この最上層にあるファブレ公爵邸の中庭に、二つの墓石が並べられている。
墓石に掘られている名前は、どちらも同じものだが、生まれた年月が違う。
一つはND2000。つまり、ルーク・オリジナル―アッシュ―の生まれた年。
もう一つはND2011。つまり、ルーク・レプリカの生まれた年だ。
そう。この中庭に安置されている墓石は、二人の“ルーク”のものだった。
二つの墓石には、沢山の花が手向けられている。
それでも、色褪せる事が無いのは、毎日事細かに手入れされているからだろう。
今日も、この墓石に花を手向け、手を合わせて祈る人影があった。
「ナタリア様…。今日も、あの子達に祈ってあげて、ありがとうございます」
「奥様…。いいえ、二人のために私に出来るのは、祈ることぐらいですわ」
毎日ナタリアは、公爵家に二人のルークの墓参りに来ていた。と言っても、レプリカ・ルークの方は死んでしまったなどとはまったくもって思ってなどいないが。
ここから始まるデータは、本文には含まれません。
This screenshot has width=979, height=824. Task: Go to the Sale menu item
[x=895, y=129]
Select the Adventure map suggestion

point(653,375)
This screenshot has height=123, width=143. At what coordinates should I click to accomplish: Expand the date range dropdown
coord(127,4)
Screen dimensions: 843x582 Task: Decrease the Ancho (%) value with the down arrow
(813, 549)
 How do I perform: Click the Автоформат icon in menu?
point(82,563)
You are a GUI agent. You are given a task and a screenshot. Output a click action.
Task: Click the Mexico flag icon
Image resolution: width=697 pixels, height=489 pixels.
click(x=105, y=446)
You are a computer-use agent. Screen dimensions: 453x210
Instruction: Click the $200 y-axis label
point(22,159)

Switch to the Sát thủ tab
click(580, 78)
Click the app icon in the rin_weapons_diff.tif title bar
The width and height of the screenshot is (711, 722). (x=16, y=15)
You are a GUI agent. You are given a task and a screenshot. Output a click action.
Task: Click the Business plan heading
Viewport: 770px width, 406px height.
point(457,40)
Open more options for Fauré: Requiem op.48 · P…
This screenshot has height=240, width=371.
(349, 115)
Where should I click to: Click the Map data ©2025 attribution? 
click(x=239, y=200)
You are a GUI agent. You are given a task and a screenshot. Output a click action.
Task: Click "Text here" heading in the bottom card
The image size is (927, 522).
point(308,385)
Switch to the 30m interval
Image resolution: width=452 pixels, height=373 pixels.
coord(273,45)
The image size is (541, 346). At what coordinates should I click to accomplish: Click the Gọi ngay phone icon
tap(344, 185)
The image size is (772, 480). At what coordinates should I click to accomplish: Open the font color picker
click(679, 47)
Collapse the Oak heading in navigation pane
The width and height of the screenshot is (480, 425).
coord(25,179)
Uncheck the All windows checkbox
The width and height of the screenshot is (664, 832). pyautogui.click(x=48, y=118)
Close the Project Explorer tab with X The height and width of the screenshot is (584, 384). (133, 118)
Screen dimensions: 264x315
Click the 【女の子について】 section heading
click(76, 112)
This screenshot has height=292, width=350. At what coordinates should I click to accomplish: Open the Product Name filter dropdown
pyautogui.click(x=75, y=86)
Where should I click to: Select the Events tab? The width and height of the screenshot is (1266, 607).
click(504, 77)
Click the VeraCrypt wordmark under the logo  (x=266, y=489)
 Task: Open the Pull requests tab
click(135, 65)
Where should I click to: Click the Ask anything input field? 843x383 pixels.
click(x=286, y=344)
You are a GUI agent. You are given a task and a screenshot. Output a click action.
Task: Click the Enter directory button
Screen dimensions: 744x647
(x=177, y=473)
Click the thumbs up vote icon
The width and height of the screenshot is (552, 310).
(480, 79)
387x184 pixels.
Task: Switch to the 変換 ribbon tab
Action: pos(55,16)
ただ、謝りたいだけなのかもしれない。アッシュにも、ルークにも迷惑を掛けたことを。
還ってくると信じて、墓石に祈り、そして謝る日々…。
あれから半年、ずっとそんな毎日を過ごしていた。
「奥様…。奥様は、誘拐されて帰ってきたルークがレプリカだと知ったとき、どう思われたのですか…?私は、知った初めの頃は、本物のルーク…アッシュが傍にいたからか、ただの作り物、偽物としか思えませんでした。それからレプリカのルークは変わろうと一生懸命で…。ただ、彼なりに罪を償おうとしているのをキムラスカの為だと勝手に思い込んで…。アッシュも同じですわ。なのに私は幼き頃の“約束”で二人を縛り付けていたのですわ…。それが結果として、二人とも死なせることになった…。私はずっと、二人にキムラスカの為に死んでくださいと言っていたようなものですわ!」
いくら謝ったって謝り足りない。
そう、ナタリアは思い、二つの並べられた墓石を見つめた。
そんなナタリアの肩に、そっと手を置くと、アッシュと、そして、ルークの母親であるシュザンヌは、静かに言った。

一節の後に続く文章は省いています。